You are viewing a plain text version of this content. The canonical link for it is here.
Posted to dev@nutch.apache.org by Rod Taylor <rb...@sitesell.com> on 2005/12/09 05:57:35 UTC

Should nutch try to reduce first?

When you run multiple commands within nutch it seems to process the
pending tasks in the order that they were added to the queue.  In some
cases this means you may be 50% through many jobs (complete map but not
reduce) while processes maps for yet more jobs.

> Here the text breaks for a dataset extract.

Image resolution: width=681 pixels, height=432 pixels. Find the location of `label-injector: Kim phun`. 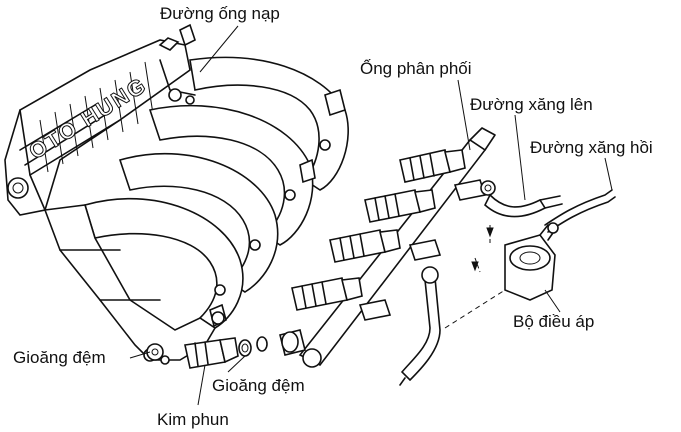

label-injector: Kim phun is located at coordinates (193, 420).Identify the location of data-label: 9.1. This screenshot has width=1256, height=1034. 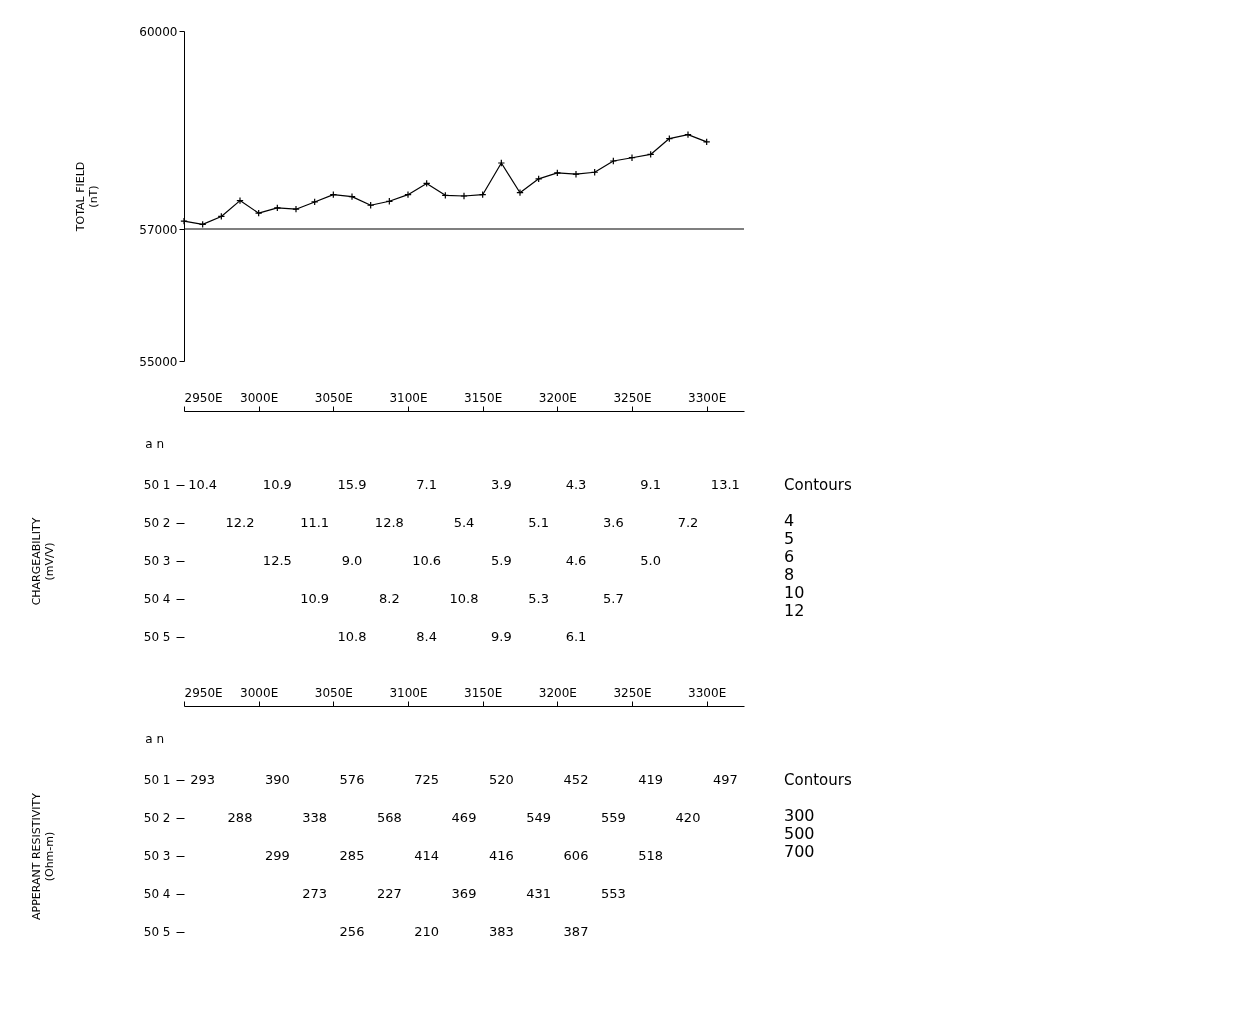
(651, 484).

I think Nutch should prioritize a pending reduce before a pending map as
it keeps things going through (other processes may depend on the
results) and allows temporary diskspace to be freed.
-- 
Rod Taylor <rb...@sitesell.com>


Re: Should nutch try to reduce first?

Posted by Doug Cutting <cu...@nutch.org>.
Rod,

Mike is in the middle of a major revision of the job-tracker that I 
believe addresses this issue, as well as lot of others.  Tasks will be 
prioritized by job.

Thanks,

Doug

Rod Taylor wrote:
> When you run multiple commands within nutch it seems to process the
> pending tasks in the order that they were added to the queue.  In some
> cases this means you may be 50% through many jobs (complete map but not
> reduce) while processes maps for yet more jobs.
> 
> I think Nutch should prioritize a pending reduce before a pending map as
> it keeps things going through (other processes may depend on the
> results) and allows temporary diskspace to be freed.